(Dataset excerpt)
*-*-*
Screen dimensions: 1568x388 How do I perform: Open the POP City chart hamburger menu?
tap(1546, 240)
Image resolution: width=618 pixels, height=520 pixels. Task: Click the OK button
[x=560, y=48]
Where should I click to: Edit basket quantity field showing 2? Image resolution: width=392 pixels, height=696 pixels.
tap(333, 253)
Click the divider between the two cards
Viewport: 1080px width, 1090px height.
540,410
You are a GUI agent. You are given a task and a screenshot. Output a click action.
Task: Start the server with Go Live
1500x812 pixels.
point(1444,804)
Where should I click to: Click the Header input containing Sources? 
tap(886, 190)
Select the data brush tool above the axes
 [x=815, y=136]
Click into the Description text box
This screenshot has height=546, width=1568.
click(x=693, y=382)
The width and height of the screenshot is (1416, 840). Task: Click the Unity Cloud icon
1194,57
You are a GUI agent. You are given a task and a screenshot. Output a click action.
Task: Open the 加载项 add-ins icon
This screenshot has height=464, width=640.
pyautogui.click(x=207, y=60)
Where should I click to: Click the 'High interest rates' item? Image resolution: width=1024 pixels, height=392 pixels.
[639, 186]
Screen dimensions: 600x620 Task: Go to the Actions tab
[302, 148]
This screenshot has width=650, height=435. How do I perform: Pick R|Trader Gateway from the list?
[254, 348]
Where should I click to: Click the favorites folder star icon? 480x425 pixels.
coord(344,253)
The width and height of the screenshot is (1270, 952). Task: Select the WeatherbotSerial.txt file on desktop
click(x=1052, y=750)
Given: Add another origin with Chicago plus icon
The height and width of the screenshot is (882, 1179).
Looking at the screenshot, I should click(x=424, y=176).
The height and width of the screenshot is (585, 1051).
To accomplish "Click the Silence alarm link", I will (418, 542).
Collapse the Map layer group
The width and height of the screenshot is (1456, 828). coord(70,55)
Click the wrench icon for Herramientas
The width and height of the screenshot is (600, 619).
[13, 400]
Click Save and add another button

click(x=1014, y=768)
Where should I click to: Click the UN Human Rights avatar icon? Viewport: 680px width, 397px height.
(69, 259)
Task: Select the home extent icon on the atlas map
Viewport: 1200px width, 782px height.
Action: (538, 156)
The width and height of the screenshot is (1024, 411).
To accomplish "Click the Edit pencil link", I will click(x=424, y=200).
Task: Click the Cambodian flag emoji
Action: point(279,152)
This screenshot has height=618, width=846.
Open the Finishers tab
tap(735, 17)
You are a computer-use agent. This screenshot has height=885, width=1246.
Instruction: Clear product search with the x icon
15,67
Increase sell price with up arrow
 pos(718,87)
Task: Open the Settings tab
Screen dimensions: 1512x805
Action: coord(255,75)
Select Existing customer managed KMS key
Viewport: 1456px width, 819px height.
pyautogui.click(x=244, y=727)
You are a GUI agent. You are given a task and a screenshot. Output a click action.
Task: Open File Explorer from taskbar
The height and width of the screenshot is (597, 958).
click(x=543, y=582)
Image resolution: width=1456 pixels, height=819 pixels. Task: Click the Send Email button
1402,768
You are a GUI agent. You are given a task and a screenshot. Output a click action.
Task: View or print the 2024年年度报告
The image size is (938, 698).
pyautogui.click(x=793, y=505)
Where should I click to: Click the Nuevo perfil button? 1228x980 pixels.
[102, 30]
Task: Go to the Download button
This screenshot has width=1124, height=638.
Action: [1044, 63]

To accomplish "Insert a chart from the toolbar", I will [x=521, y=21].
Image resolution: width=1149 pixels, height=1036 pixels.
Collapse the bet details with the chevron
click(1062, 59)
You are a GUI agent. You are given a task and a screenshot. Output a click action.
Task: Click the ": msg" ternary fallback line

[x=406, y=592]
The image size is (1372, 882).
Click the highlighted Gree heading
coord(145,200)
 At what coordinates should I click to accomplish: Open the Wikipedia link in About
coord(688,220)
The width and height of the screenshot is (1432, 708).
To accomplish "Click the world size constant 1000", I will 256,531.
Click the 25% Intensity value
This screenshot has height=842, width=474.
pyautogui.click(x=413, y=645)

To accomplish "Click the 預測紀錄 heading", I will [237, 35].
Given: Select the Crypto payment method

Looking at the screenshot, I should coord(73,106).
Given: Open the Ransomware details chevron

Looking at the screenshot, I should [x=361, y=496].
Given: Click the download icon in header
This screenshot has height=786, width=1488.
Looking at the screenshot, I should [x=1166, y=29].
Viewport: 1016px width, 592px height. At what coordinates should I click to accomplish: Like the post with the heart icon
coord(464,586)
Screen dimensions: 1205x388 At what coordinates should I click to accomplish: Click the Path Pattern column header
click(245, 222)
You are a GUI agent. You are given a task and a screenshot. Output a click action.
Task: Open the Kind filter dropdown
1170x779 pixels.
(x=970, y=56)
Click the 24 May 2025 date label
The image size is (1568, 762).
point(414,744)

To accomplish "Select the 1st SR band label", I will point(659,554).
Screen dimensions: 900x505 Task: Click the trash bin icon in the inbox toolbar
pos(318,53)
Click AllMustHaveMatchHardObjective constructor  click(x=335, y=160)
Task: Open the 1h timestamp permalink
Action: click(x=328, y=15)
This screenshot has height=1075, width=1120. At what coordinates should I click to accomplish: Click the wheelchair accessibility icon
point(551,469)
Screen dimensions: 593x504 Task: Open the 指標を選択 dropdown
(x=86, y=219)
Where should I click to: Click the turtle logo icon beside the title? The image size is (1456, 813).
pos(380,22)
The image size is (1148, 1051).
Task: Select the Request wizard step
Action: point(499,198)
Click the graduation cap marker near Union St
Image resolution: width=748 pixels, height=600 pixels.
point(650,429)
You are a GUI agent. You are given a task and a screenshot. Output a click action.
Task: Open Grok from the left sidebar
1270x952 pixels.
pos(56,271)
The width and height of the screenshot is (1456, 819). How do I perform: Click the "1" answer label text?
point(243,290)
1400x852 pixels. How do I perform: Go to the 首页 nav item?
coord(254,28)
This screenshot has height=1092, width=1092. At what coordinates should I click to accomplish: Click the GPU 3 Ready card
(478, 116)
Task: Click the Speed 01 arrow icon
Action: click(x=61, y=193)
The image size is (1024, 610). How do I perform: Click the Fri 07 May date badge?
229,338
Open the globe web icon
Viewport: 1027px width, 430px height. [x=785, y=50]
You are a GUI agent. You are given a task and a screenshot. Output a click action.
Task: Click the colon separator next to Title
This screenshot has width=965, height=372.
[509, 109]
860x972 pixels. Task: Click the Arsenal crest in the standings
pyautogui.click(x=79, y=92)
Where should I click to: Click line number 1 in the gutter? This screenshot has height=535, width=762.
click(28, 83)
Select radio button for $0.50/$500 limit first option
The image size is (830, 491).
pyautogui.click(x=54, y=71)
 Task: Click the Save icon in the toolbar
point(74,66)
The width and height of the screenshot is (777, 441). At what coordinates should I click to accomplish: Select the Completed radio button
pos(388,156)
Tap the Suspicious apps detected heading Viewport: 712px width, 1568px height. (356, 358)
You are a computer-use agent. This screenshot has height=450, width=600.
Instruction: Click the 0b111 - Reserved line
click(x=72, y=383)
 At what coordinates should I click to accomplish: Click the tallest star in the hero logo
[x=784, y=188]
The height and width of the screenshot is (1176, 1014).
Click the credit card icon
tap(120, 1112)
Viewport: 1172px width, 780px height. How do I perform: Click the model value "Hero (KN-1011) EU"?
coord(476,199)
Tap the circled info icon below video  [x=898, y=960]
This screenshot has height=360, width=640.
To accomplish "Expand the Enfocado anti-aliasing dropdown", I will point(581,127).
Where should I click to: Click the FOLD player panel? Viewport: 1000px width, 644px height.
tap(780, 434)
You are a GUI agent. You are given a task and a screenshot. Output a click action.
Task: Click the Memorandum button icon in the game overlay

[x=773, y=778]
*-*-*
Set task: Print every line of the dataset excerpt above, unchanged and in the same order.

Result of the exercise:
Screen dimensions: 1568x388 How do I perform: Open the POP City chart hamburger menu?
tap(1546, 240)
Image resolution: width=618 pixels, height=520 pixels. Task: Click the OK button
[x=560, y=48]
Where should I click to: Edit basket quantity field showing 2? Image resolution: width=392 pixels, height=696 pixels.
tap(333, 253)
Click the divider between the two cards
Viewport: 1080px width, 1090px height.
540,410
You are a GUI agent. You are given a task and a screenshot. Output a click action.
Task: Start the server with Go Live
1500x812 pixels.
point(1444,804)
Where should I click to: Click the Header input containing Sources? 
tap(886, 190)
Select the data brush tool above the axes
 [x=815, y=136]
Click into the Description text box
This screenshot has height=546, width=1568.
click(x=693, y=382)
The width and height of the screenshot is (1416, 840). Task: Click the Unity Cloud icon
1194,57
You are a GUI agent. You are given a task and a screenshot. Output a click action.
Task: Open the 加载项 add-ins icon
This screenshot has height=464, width=640.
pyautogui.click(x=207, y=60)
Where should I click to: Click the 'High interest rates' item? Image resolution: width=1024 pixels, height=392 pixels.
[639, 186]
Screen dimensions: 600x620 Task: Go to the Actions tab
[302, 148]
This screenshot has width=650, height=435. How do I perform: Pick R|Trader Gateway from the list?
[254, 348]
Where should I click to: Click the favorites folder star icon? 480x425 pixels.
coord(344,253)
The width and height of the screenshot is (1270, 952). Task: Select the WeatherbotSerial.txt file on desktop
click(x=1052, y=750)
Given: Add another origin with Chicago plus icon
The height and width of the screenshot is (882, 1179).
Looking at the screenshot, I should click(x=424, y=176).
The height and width of the screenshot is (585, 1051).
To accomplish "Click the Silence alarm link", I will (418, 542).
Collapse the Map layer group
The width and height of the screenshot is (1456, 828). coord(70,55)
Click the wrench icon for Herramientas
The width and height of the screenshot is (600, 619).
[13, 400]
Click Save and add another button

click(x=1014, y=768)
Where should I click to: Click the UN Human Rights avatar icon? Viewport: 680px width, 397px height.
(69, 259)
Task: Select the home extent icon on the atlas map
Viewport: 1200px width, 782px height.
Action: (538, 156)
The width and height of the screenshot is (1024, 411).
To accomplish "Click the Edit pencil link", I will click(x=424, y=200).
Task: Click the Cambodian flag emoji
Action: point(279,152)
This screenshot has height=618, width=846.
Open the Finishers tab
tap(735, 17)
You are a computer-use agent. This screenshot has height=885, width=1246.
Instruction: Clear product search with the x icon
15,67
Increase sell price with up arrow
 pos(718,87)
Task: Open the Settings tab
Screen dimensions: 1512x805
Action: coord(255,75)
Select Existing customer managed KMS key
Viewport: 1456px width, 819px height.
pyautogui.click(x=244, y=727)
You are a GUI agent. You are given a task and a screenshot. Output a click action.
Task: Open File Explorer from taskbar
The height and width of the screenshot is (597, 958).
click(x=543, y=582)
Image resolution: width=1456 pixels, height=819 pixels. Task: Click the Send Email button
1402,768
You are a GUI agent. You are given a task and a screenshot. Output a click action.
Task: View or print the 2024年年度报告
The image size is (938, 698).
pyautogui.click(x=793, y=505)
Where should I click to: Click the Nuevo perfil button? 1228x980 pixels.
[102, 30]
Task: Go to the Download button
This screenshot has width=1124, height=638.
Action: [1044, 63]

To accomplish "Insert a chart from the toolbar", I will [x=521, y=21].
Image resolution: width=1149 pixels, height=1036 pixels.
Collapse the bet details with the chevron
click(1062, 59)
You are a GUI agent. You are given a task and a screenshot. Output a click action.
Task: Click the ": msg" ternary fallback line

[x=406, y=592]
The image size is (1372, 882).
Click the highlighted Gree heading
coord(145,200)
 At what coordinates should I click to accomplish: Open the Wikipedia link in About
coord(688,220)
The width and height of the screenshot is (1432, 708).
To accomplish "Click the world size constant 1000", I will 256,531.
Click the 25% Intensity value
This screenshot has height=842, width=474.
pyautogui.click(x=413, y=645)

To accomplish "Click the 預測紀錄 heading", I will [237, 35].
Given: Select the Crypto payment method

Looking at the screenshot, I should coord(73,106).
Given: Open the Ransomware details chevron

Looking at the screenshot, I should [x=361, y=496].
Given: Click the download icon in header
This screenshot has height=786, width=1488.
Looking at the screenshot, I should [x=1166, y=29].
Viewport: 1016px width, 592px height. At what coordinates should I click to accomplish: Like the post with the heart icon
coord(464,586)
Screen dimensions: 1205x388 At what coordinates should I click to accomplish: Click the Path Pattern column header
click(245, 222)
You are a GUI agent. You are given a task and a screenshot. Output a click action.
Task: Open the Kind filter dropdown
1170x779 pixels.
(x=970, y=56)
Click the 24 May 2025 date label
The image size is (1568, 762).
point(414,744)

To accomplish "Select the 1st SR band label", I will point(659,554).
Screen dimensions: 900x505 Task: Click the trash bin icon in the inbox toolbar
pos(318,53)
Click AllMustHaveMatchHardObjective constructor  click(x=335, y=160)
Task: Open the 1h timestamp permalink
Action: click(x=328, y=15)
This screenshot has height=1075, width=1120. At what coordinates should I click to accomplish: Click the wheelchair accessibility icon
point(551,469)
Screen dimensions: 593x504 Task: Open the 指標を選択 dropdown
(x=86, y=219)
Where should I click to: Click the turtle logo icon beside the title? The image size is (1456, 813).
pos(380,22)
The image size is (1148, 1051).
Task: Select the Request wizard step
Action: point(499,198)
Click the graduation cap marker near Union St
Image resolution: width=748 pixels, height=600 pixels.
point(650,429)
You are a GUI agent. You are given a task and a screenshot. Output a click action.
Task: Open Grok from the left sidebar
1270x952 pixels.
pos(56,271)
The width and height of the screenshot is (1456, 819). How do I perform: Click the "1" answer label text?
point(243,290)
1400x852 pixels. How do I perform: Go to the 首页 nav item?
coord(254,28)
This screenshot has height=1092, width=1092. At what coordinates should I click to accomplish: Click the GPU 3 Ready card
(478, 116)
Task: Click the Speed 01 arrow icon
Action: click(x=61, y=193)
The image size is (1024, 610). How do I perform: Click the Fri 07 May date badge?
229,338
Open the globe web icon
Viewport: 1027px width, 430px height. [x=785, y=50]
You are a GUI agent. You are given a task and a screenshot. Output a click action.
Task: Click the colon separator next to Title
This screenshot has width=965, height=372.
[509, 109]
860x972 pixels. Task: Click the Arsenal crest in the standings
pyautogui.click(x=79, y=92)
Where should I click to: Click line number 1 in the gutter? This screenshot has height=535, width=762.
click(28, 83)
Select radio button for $0.50/$500 limit first option
The image size is (830, 491).
pyautogui.click(x=54, y=71)
 Task: Click the Save icon in the toolbar
point(74,66)
The width and height of the screenshot is (777, 441). At what coordinates should I click to accomplish: Select the Completed radio button
pos(388,156)
Tap the Suspicious apps detected heading Viewport: 712px width, 1568px height. (356, 358)
You are a computer-use agent. This screenshot has height=450, width=600.
Instruction: Click the 0b111 - Reserved line
click(x=72, y=383)
 At what coordinates should I click to accomplish: Click the tallest star in the hero logo
[x=784, y=188]
The height and width of the screenshot is (1176, 1014).
Click the credit card icon
tap(120, 1112)
Viewport: 1172px width, 780px height. How do I perform: Click the model value "Hero (KN-1011) EU"?
coord(476,199)
Tap the circled info icon below video  [x=898, y=960]
This screenshot has height=360, width=640.
To accomplish "Expand the Enfocado anti-aliasing dropdown", I will point(581,127).
Where should I click to: Click the FOLD player panel? Viewport: 1000px width, 644px height.
tap(780, 434)
You are a GUI agent. You are given a task and a screenshot. Output a click action.
Task: Click the Memorandum button icon in the game overlay

[x=773, y=778]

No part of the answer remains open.